I shared this transcript initially with Martin Atkins on Slack, who said:

Can you share that in a GitHub issue so the team can debug it? If you do, it would be helpful to see what the lock file contained after each unit, too. The second step where the read-only mode succeeded even though the lock file was insufficient is definitely a bug, like I was saying above.

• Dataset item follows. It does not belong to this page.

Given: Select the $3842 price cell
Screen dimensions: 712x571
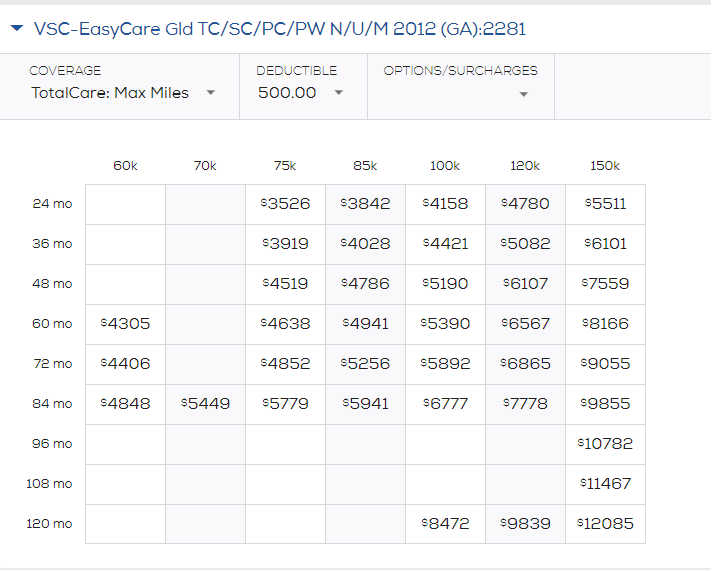Looking at the screenshot, I should point(365,204).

The checksums not being generated correctly in the first place also seems like a bug, but I'm not really sure what's going on there since I exercise that part (just a normal unit, not read only) many times each day and haven't seen it do this, so I'm curious to see whether the second step is somehow the one messing it up (but I can't yet imagine how)

apparentlymart commented 2 years ago

Thanks for sharing this, @alexjurkiewicz!

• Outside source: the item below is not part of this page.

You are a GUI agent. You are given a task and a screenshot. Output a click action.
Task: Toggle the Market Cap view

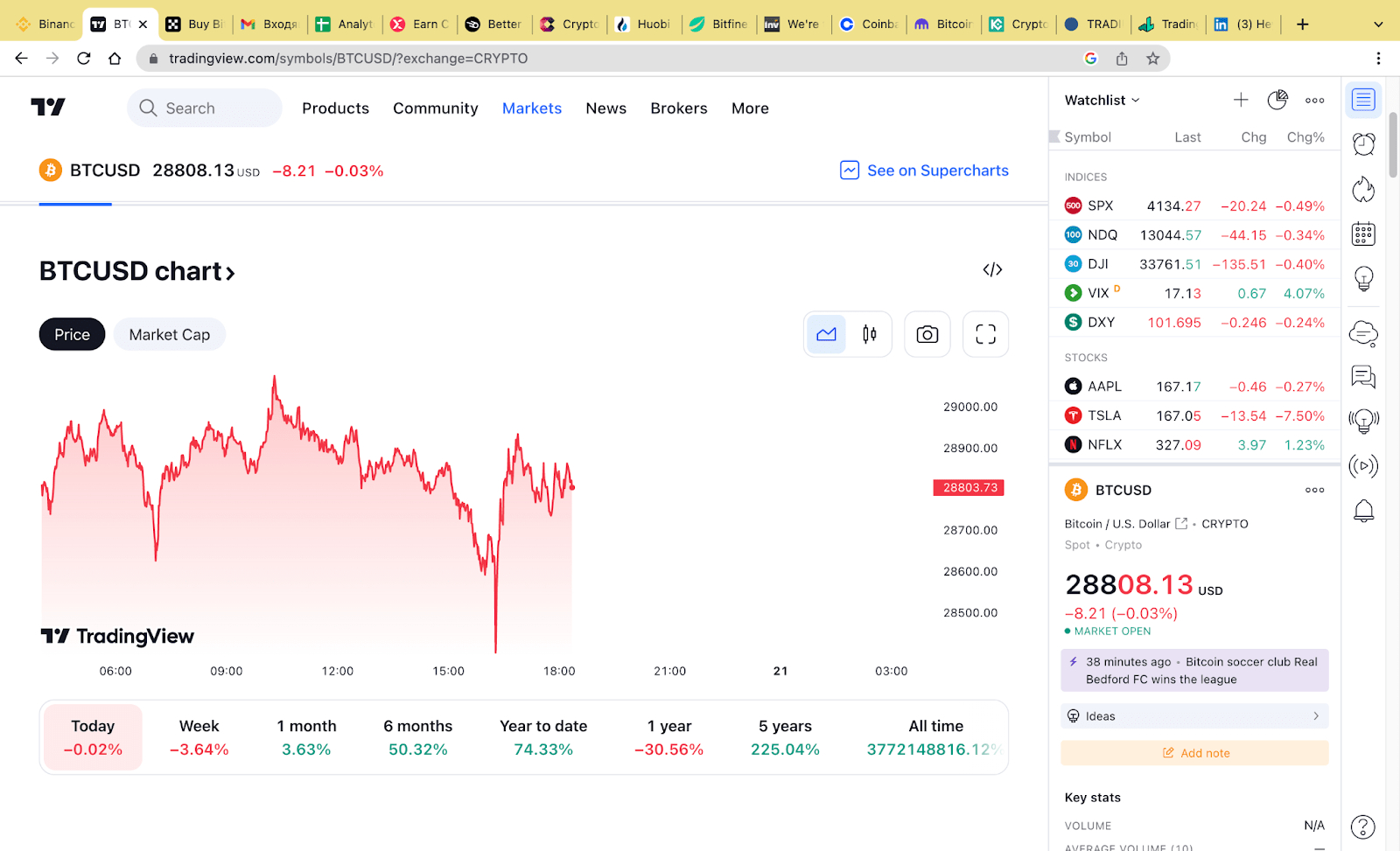tap(169, 335)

At first look I can at least confirm what I was saying in the Slack conversation: Terraform did successfully record all of the signed checksums from the registry for this provider in the lock file on your first run, because otherwise those 12 zh: checksums would not be there.

Based only on the output and my mental model of the behavior, I think what's happened here is that when running inside Docker container:

This annoyance of the registry protocol giving us legacy hashes that we can't use for anything except the registry is a well-known issue at this point, covered by #29958. This is a different way to get into that situation, but the requirement is the same: we need to somehow get the equivalent h1: hash into the lock file, which we can achieve either by letting terraform init update the lock file itself (run it without -lockfile=readonly) or by explicitly running terraform providers lock to precalculate all of the needed h1: checksums.

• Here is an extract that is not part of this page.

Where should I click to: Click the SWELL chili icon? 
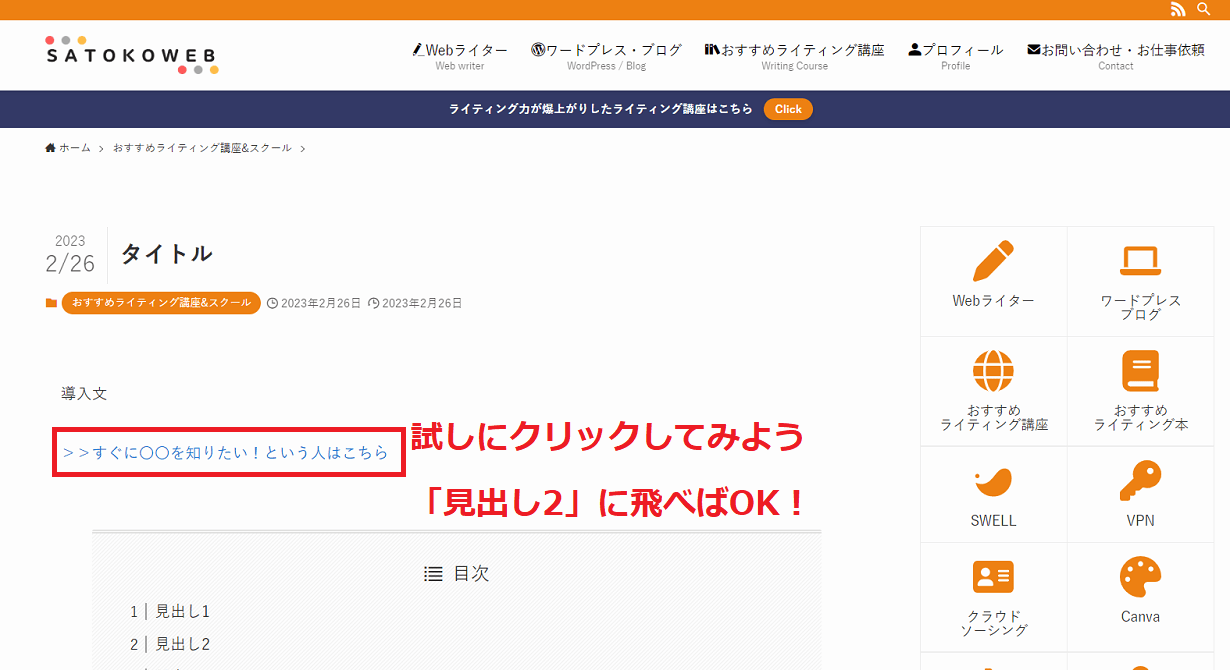point(992,480)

However, I think this issue does represent a new bug, separate from #29958: terraform init -lockfile=readonly should not indicate success if updating the lock file is required in order to make the working directory functional. Instead, I think terraform init -lockfile=readonly should've treated this in a similar manner to what happens if the configuration needs an entirely new provider that wasn't previously locked: to generate an error announcing that the lock file is not complete enough and so Terraform cannot proceed without updating it.

Error: Provider dependency changes detected

Changes to the required provider dependencies were detected,
but the lock file is read-only. To use and record these requirements,
run "terraform init" without the "-lockfile=readonly" flag.

The current condition that decides whether this is an error or a warning is whether the set of required provider addresses is identical before and after:

https://github.com/hashicorp/terraform/blob/f30738d96569d54f476214d3a6f0a9bc0d00c3e8/internal/command/init.go#L856-L875

Perhaps a more robust definition is that terraform init should perform exactly the same logic that other commands use to verify that the lock file is consistent with the .terraform/providers cache directory, and if it detects an inconsistency then that means that it isn't possible to initialize with -lockfile=readonly and so we should report this as an initialization error.

(I'm focusing only on the error handling behavior here because #29958 already covers the broader problem with the registry protocol. I'm guessing that we can change terraform init to give better feedback about this information relatively easily, whereas changing the registry protocol requires design coordination with various teams that own implementations of the protocol, including the public registry.)

veganbeef commented 1 month ago

A quick summary of the recommended workaround for anyone attempting to generate / update lock files from MacOS and then init using -lockfile=readonly in a GitHub CI workflow:

On your Mac, after running terraform init, run terraform providers lock -platform=linux_amd64 -platform=linux_arm64 -platform=darwin_amd64 -platform=darwin_arm64 to update the .terraform.lock.hcl file to include hashes for GitHub CI and for your local machine.

Then the plan and apply commands will work on all non-windows architectures, and your dependency lock file can serve its purpose of ensuring only developer-approved packages are ever installed, even if some remote server is compromised.